## [Task to carry out]
All pictures are to be dropped, and the remaining data set down exactly.

## [Supplied records]
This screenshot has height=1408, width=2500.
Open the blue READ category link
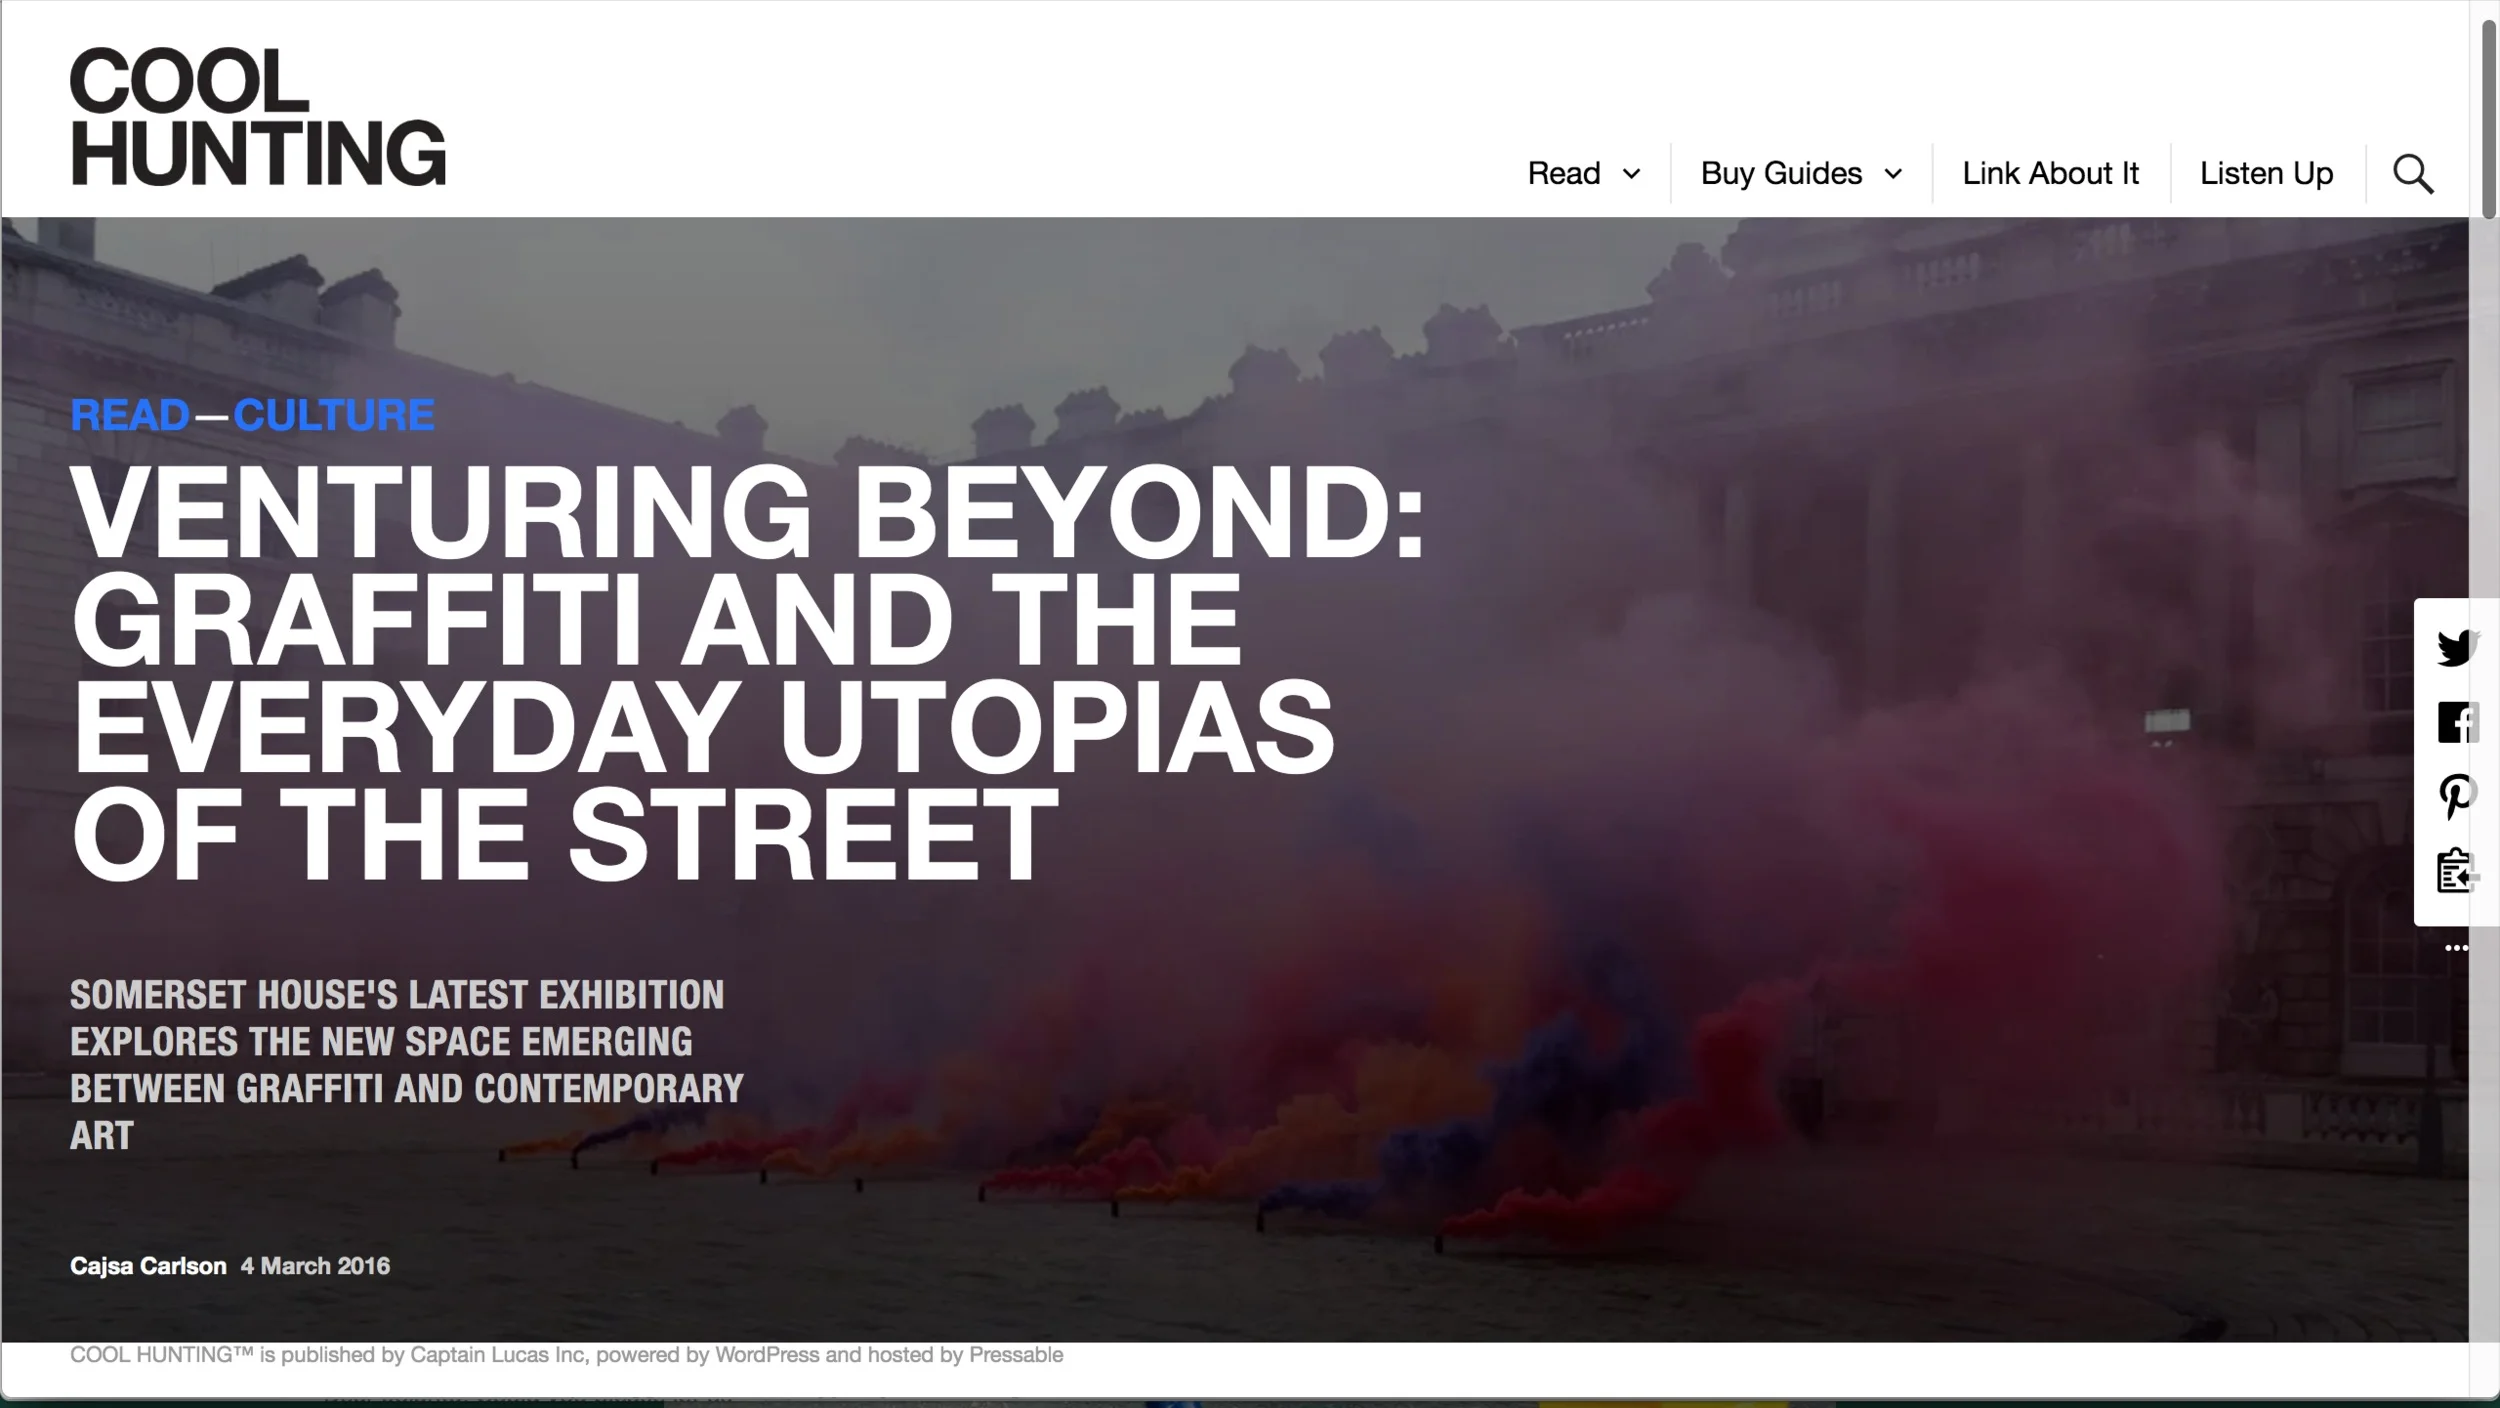click(130, 416)
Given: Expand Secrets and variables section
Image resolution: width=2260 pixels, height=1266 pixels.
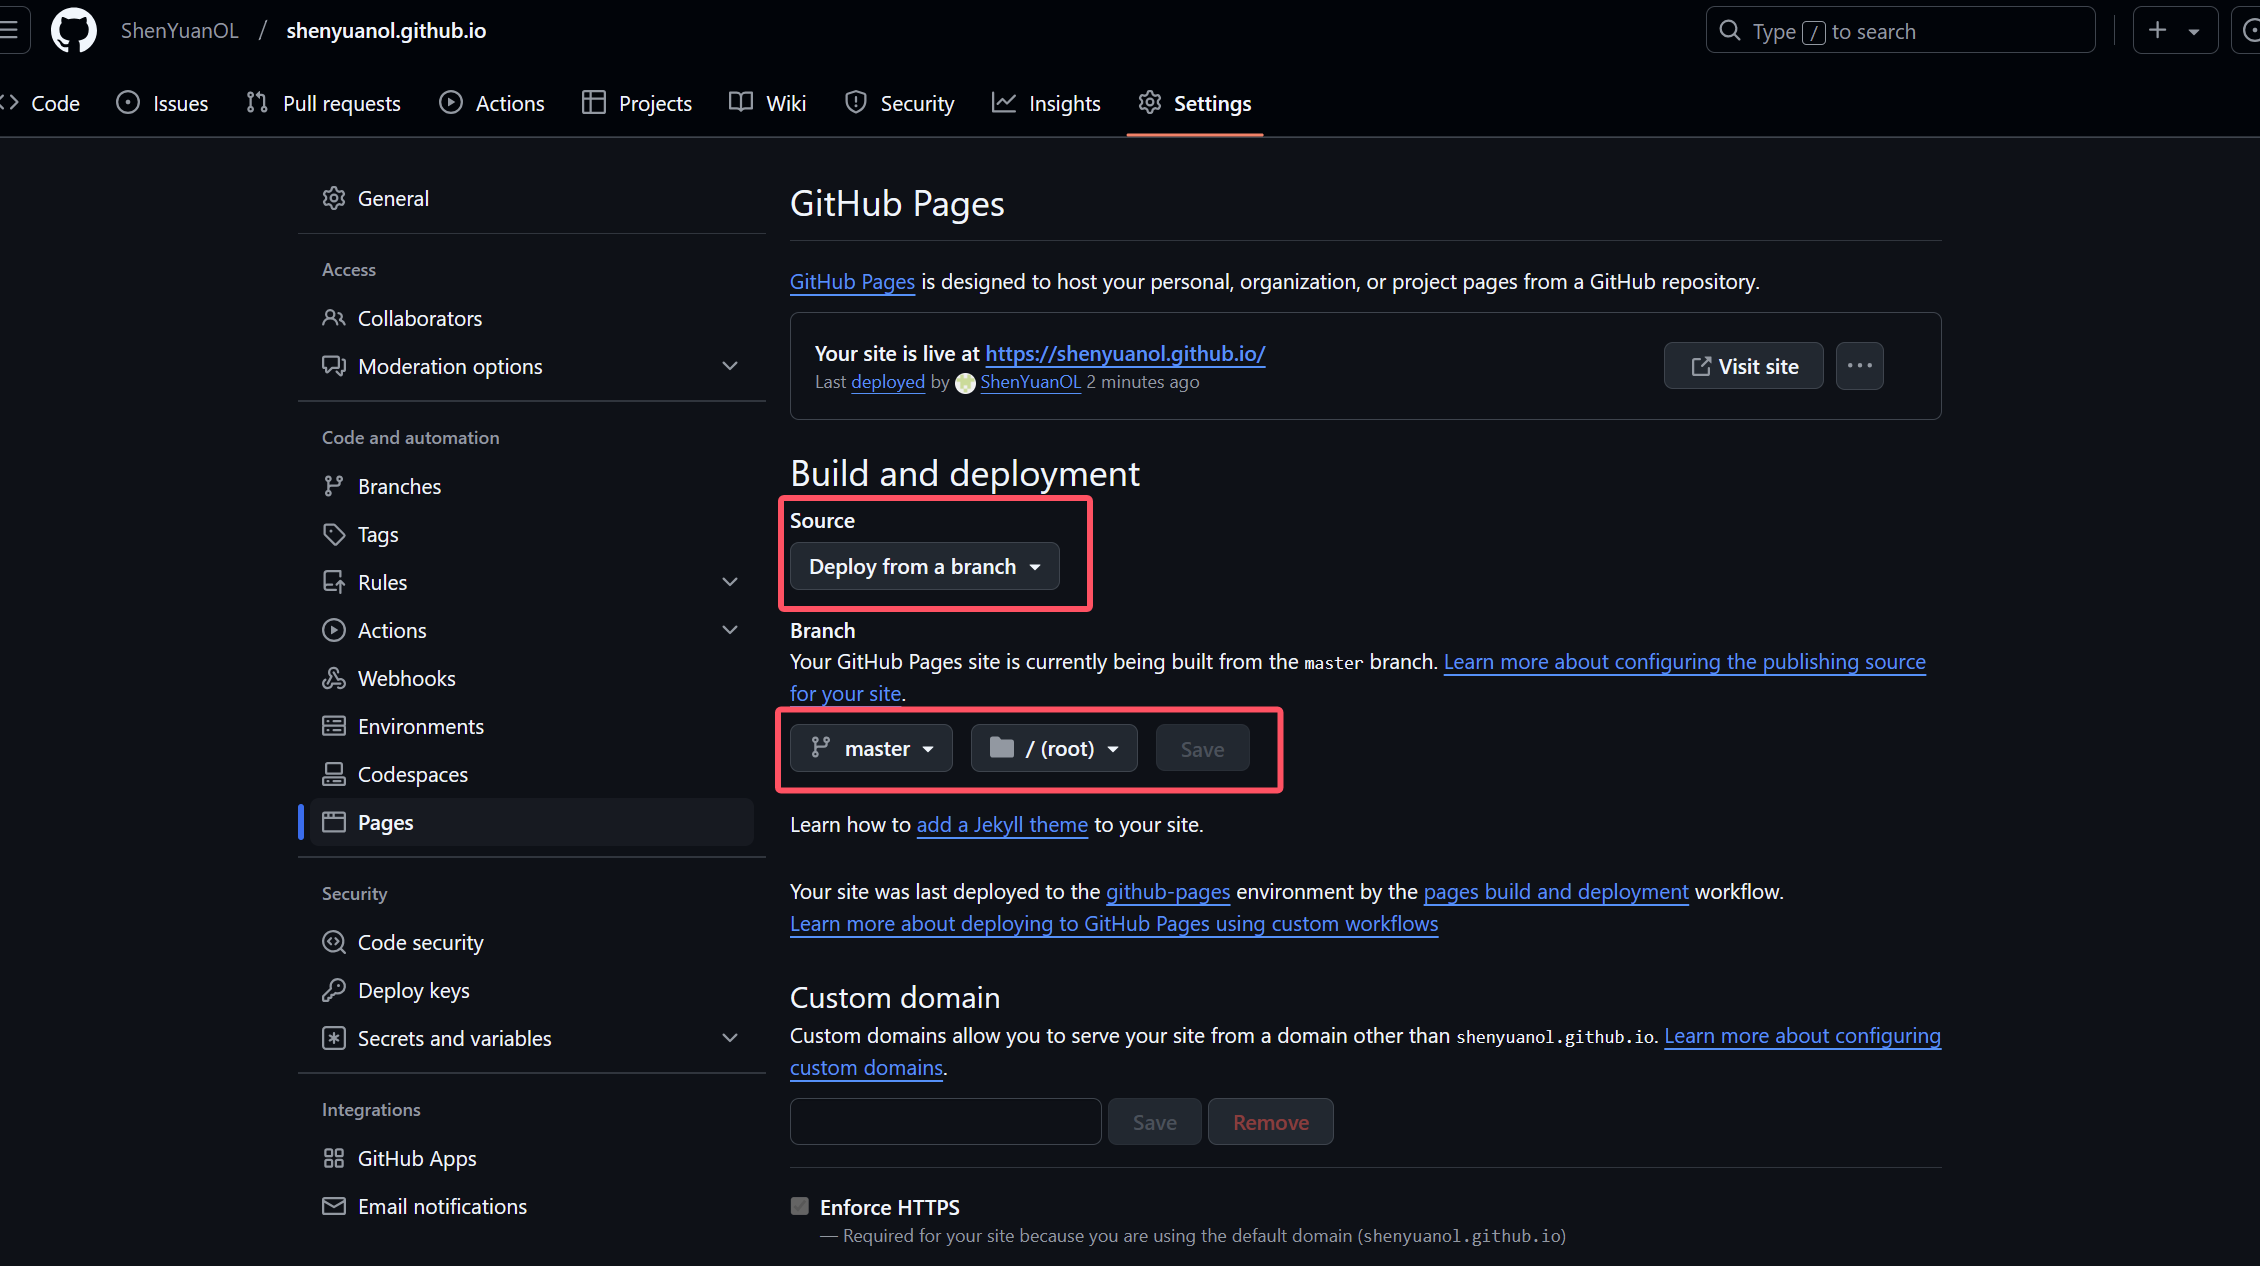Looking at the screenshot, I should (730, 1039).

## [Solved problem]
This screenshot has height=1408, width=2500.
Open the blue READ category link
click(130, 416)
Given: Expand Secrets and variables section
Image resolution: width=2260 pixels, height=1266 pixels.
Looking at the screenshot, I should (730, 1039).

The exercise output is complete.